López sera la première femme lesbienne visible à occuper une fonction d’une telle importance en Colombie ou dans n’importe quelle autre capitale d’Amérique Latine.

Depuis que j’ai entamé mon parcours d’activiste lesbo-féministe, et désormais non binaire, la visibilité m’apparaît comme un élément clé. Ce que nous ne voyons pas, ce que nous ne nommons pas, semble ne pas exister. Or nous existons et nous exigeons nos droits. 

Pour Yirama Castaño Güiza, poétesse, journaliste et responsable culturelle, elle aussi lesbienne visible, le triomphe de López «est la meilleure nouvelle qu’on nous ait annoncée au cours de la dernière décennie, et le progrès le plus notable obtenu par les femmes et la communauté LGBTIQ, que ce soit au niveau politique, social ou culturel.
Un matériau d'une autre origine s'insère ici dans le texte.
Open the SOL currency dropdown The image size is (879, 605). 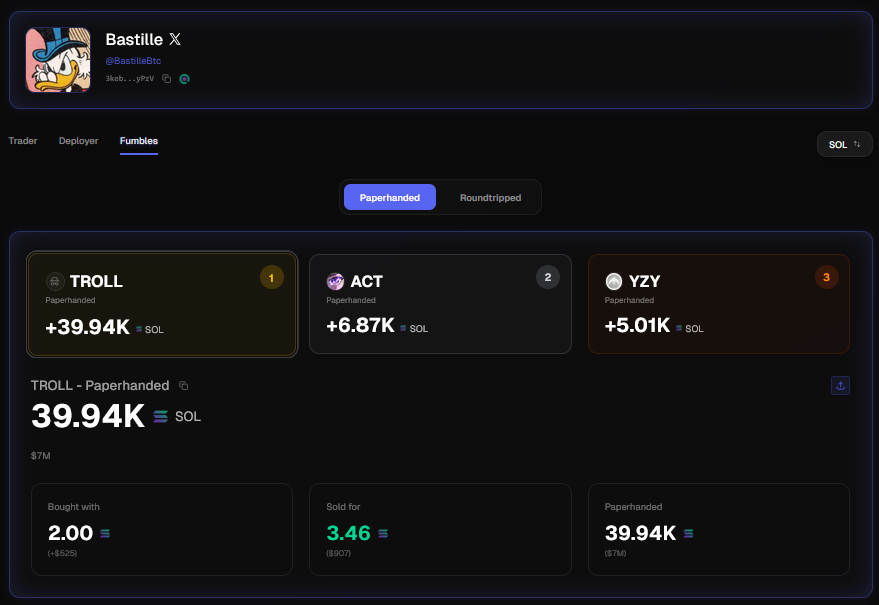pos(844,144)
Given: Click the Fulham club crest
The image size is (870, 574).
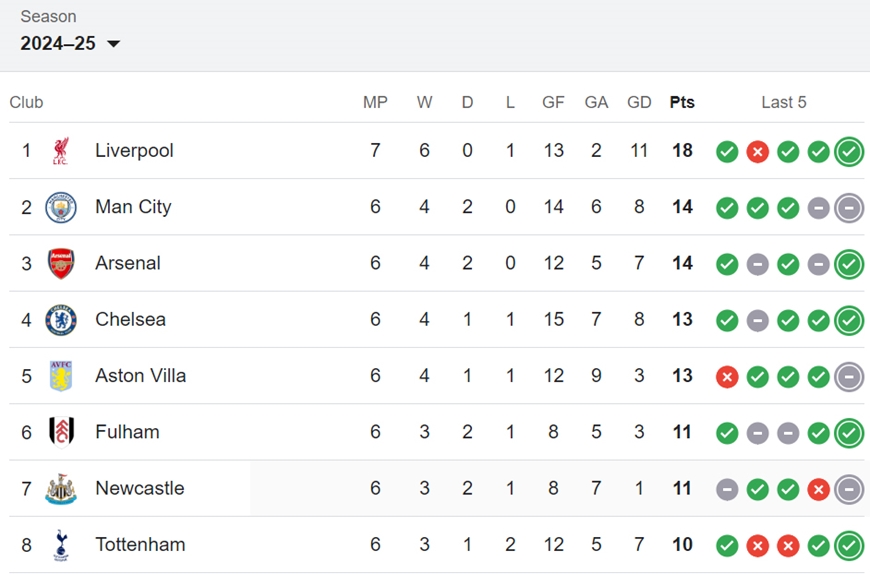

C’est une réponse directe à la fausse et double morale qui prévaut dans notre société».

Célébration au siège électoral de Claudia López à Bogotá après la victoire aux élections municipales.

Castaño Güiza signale que, dans une ville comme Bogotá et un pays comme la Colombie, « conservatrices dans leur essence, où l’exclusion, les inégalités de genre, la discrimination envers les femmes, les féminicides, les violences de genre et, parmi ces dernières, les violences liées aux préjugés sur l’orientation sexuelle, témoignant d’une réalité marquée par l’horreur, la victoire de Claudia López est un triomphe de plus dans la lutte pour la pleine reconnaissance des droits de la communauté LGBTIQ. Elle représente aussi l’espoir et, d’une certaine manière, la garantie que le chemin vers l’égalité n’a pas de retour possible et qu’il existe dorénavant un espace où agir, malgré les autres combats à venir, un espace que nous pouvons étendre comme la ligne d’horizon ».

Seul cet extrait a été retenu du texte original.